Industry attributes
Human-robot language interaction refers to the ability of humans to use spoken language to interact with robotic systems and for robotic systems to generate speech and use spoken language amalgams to interact with humans. As the field of robotics continues to advance, some researchers believe spoken language interaction is becoming increasingly necessary, as it improves the ability of human operators to interact more seamlessly and naturally with robotic systems. And for consumers, the ability to interact with robotic systems through natural language can increase the adoption of those systems. However, incorporating speech processing capabilities in robotic systems has proven difficult for researchers, especially as it can be difficult to incorporate the specific needs of robot applications in speech applications.
Human-robot language interaction and related research is working to move robotic language interaction beyond a template-based approach, which requires users of robotic systems to phrase requests or command in a specific language. The alternative is to develop robotic systems capable of fluent, flexible, linguistic interaction, which would also offer robotics systems increased social intelligence.
Natural language understanding has long been a goal of artificial intelligence but has proven challenging and has been abandoned in some cases. However, as robotics has increased in use and more people consider language interaction in robotics important, natural language understanding for robotics systems has been emphasized.

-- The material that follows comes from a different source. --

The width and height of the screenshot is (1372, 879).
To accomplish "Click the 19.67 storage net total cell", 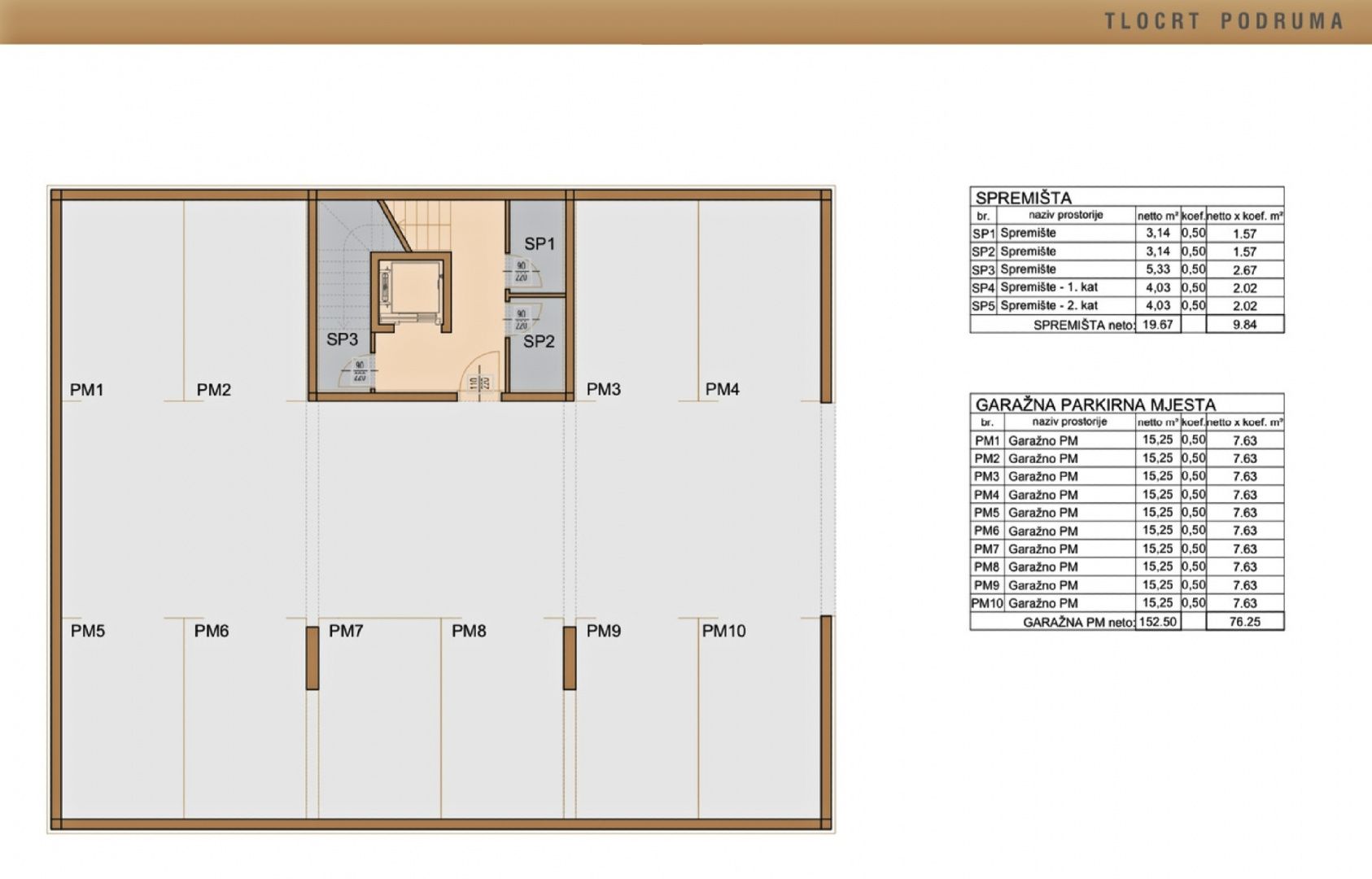I will 1157,325.
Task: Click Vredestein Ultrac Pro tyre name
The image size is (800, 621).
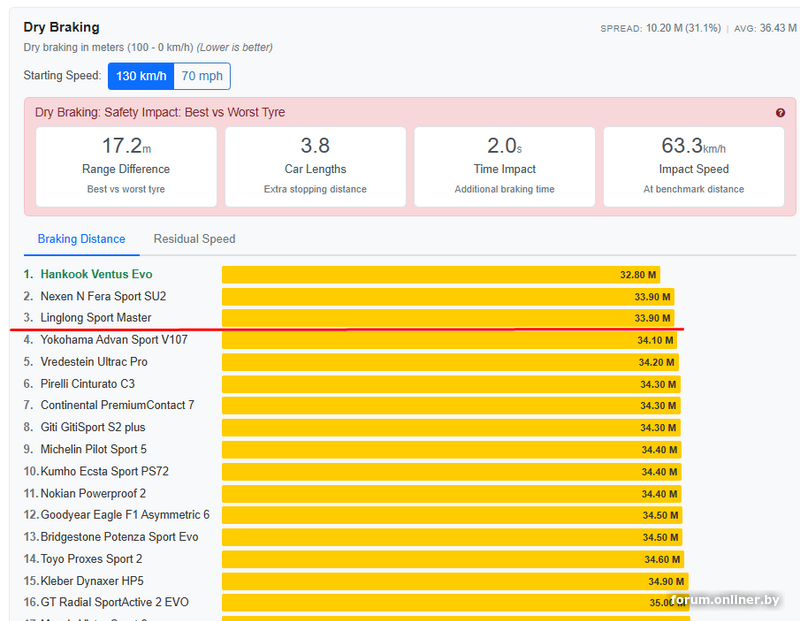Action: pos(94,362)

A spoken dialogue system is one type of system developed to help users with spoken language commands. A spoken language system is usually comprised of six components. Speech input is processed by a speech recognizer, which converts the speech to a written form that is passed along to a language analyzer, which constructs a logical representation of the speech. Using this representation, information on prior discourse and task knowledge allows the robotic system to understand what task is to be performed. This system can also include the robot conveying a follow-up message or confirmation message to the user.
Another development in robotic understanding that is capable of being embedded in other systems, such as spoken dialogue systems, is natural language algorithms that work to provide a chance for natural language understanding between humans and robots. The algorithmic models are designed to bridge the semantic gap between high-level concepts in language and their low-level metric representations. To do so, researchers have developed generalized grounding graphs and distributed correspondence graphs to infer a grounding for language descriptions for perceived representation. Another development has been an adaptive disruptive correspondence graph for different reasoning about abstract spatial concepts. These all work toward reaching a semantic understanding for robotic systems that can ground more natural human language into factual knowledge that robotic systems can act on.
One of the difficulties in human-robot language interaction that has to be overcome is understanding human semantics in speech. Most verbal commands in human-robot interaction tend to be direct and frequently include specific keywords that allow the robotic system to understand the command. However, this is not natural for human communication, which tends to include verbal and visual semantics. These can change human intention in a command, as instructions or commands can be clear, vague, or feeling-based, and a robotic system capable of understanding through these different lenses can increase the ability to satisfy human intentions.
Another approach to developing an understanding for robotic systems is through acoustic communication, in which unique, covert, tonal languages can be used to extract semantic understanding. Part of this research has been used to generate the potential for semantic understanding between a given robot-human pair, as each human has a near-unique semantic approach to language. This can include different potential acoustic applications of language based on the scenario, such as social or tactical, and could also be used to generate tonal languages for robots to strengthen robot-human relationships.